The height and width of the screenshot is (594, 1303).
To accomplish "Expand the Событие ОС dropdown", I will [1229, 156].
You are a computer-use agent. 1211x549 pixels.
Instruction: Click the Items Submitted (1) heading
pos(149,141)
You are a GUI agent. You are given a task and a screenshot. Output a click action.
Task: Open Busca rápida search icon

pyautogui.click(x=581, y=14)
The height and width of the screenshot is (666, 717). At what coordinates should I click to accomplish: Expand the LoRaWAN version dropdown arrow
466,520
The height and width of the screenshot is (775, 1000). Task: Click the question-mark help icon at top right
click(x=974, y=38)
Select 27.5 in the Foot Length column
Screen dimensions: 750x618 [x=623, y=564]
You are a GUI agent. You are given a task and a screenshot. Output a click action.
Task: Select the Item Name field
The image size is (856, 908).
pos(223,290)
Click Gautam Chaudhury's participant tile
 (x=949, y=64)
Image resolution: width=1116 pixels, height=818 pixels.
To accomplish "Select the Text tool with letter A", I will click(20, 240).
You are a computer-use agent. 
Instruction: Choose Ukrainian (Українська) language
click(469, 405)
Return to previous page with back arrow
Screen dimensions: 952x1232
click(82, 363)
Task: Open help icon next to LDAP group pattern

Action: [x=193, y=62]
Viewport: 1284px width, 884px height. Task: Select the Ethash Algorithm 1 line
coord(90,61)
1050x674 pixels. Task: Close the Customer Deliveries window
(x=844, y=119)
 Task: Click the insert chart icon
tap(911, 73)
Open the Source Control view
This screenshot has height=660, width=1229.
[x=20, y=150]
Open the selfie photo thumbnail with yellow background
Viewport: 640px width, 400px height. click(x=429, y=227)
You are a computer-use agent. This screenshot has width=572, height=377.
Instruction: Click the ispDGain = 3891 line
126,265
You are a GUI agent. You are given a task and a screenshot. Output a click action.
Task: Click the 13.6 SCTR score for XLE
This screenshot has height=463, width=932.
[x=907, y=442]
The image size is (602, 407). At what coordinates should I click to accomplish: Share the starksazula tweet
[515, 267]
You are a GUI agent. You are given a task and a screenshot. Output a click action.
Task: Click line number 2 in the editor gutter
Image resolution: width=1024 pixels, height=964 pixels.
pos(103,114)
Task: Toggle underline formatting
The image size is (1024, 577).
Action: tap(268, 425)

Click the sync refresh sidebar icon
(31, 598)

- **YOUR INSTRUCTIONS**:
Everything in the records should be written out again exactly.

- **PROBLEM SOLUTION**:
The height and width of the screenshot is (594, 1303).
To accomplish "Expand the Событие ОС dropdown", I will [1229, 156].
You are a computer-use agent. 1211x549 pixels.
Instruction: Click the Items Submitted (1) heading
pos(149,141)
You are a GUI agent. You are given a task and a screenshot. Output a click action.
Task: Open Busca rápida search icon

pyautogui.click(x=581, y=14)
The height and width of the screenshot is (666, 717). At what coordinates should I click to accomplish: Expand the LoRaWAN version dropdown arrow
466,520
The height and width of the screenshot is (775, 1000). Task: Click the question-mark help icon at top right
click(x=974, y=38)
Select 27.5 in the Foot Length column
Screen dimensions: 750x618 [x=623, y=564]
You are a GUI agent. You are given a task and a screenshot. Output a click action.
Task: Select the Item Name field
The image size is (856, 908).
pos(223,290)
Click Gautam Chaudhury's participant tile
 (x=949, y=64)
Image resolution: width=1116 pixels, height=818 pixels.
To accomplish "Select the Text tool with letter A", I will click(20, 240).
You are a computer-use agent. 
Instruction: Choose Ukrainian (Українська) language
click(469, 405)
Return to previous page with back arrow
Screen dimensions: 952x1232
click(82, 363)
Task: Open help icon next to LDAP group pattern

Action: [x=193, y=62]
Viewport: 1284px width, 884px height. Task: Select the Ethash Algorithm 1 line
coord(90,61)
1050x674 pixels. Task: Close the Customer Deliveries window
(x=844, y=119)
 Task: Click the insert chart icon
tap(911, 73)
Open the Source Control view
This screenshot has height=660, width=1229.
[x=20, y=150]
Open the selfie photo thumbnail with yellow background
Viewport: 640px width, 400px height. click(x=429, y=227)
You are a computer-use agent. This screenshot has width=572, height=377.
Instruction: Click the ispDGain = 3891 line
126,265
You are a GUI agent. You are given a task and a screenshot. Output a click action.
Task: Click the 13.6 SCTR score for XLE
This screenshot has height=463, width=932.
[x=907, y=442]
The image size is (602, 407). At what coordinates should I click to accomplish: Share the starksazula tweet
[515, 267]
You are a GUI agent. You are given a task and a screenshot. Output a click action.
Task: Click line number 2 in the editor gutter
Image resolution: width=1024 pixels, height=964 pixels.
pos(103,114)
Task: Toggle underline formatting
The image size is (1024, 577).
Action: tap(268, 425)

Click the sync refresh sidebar icon
(31, 598)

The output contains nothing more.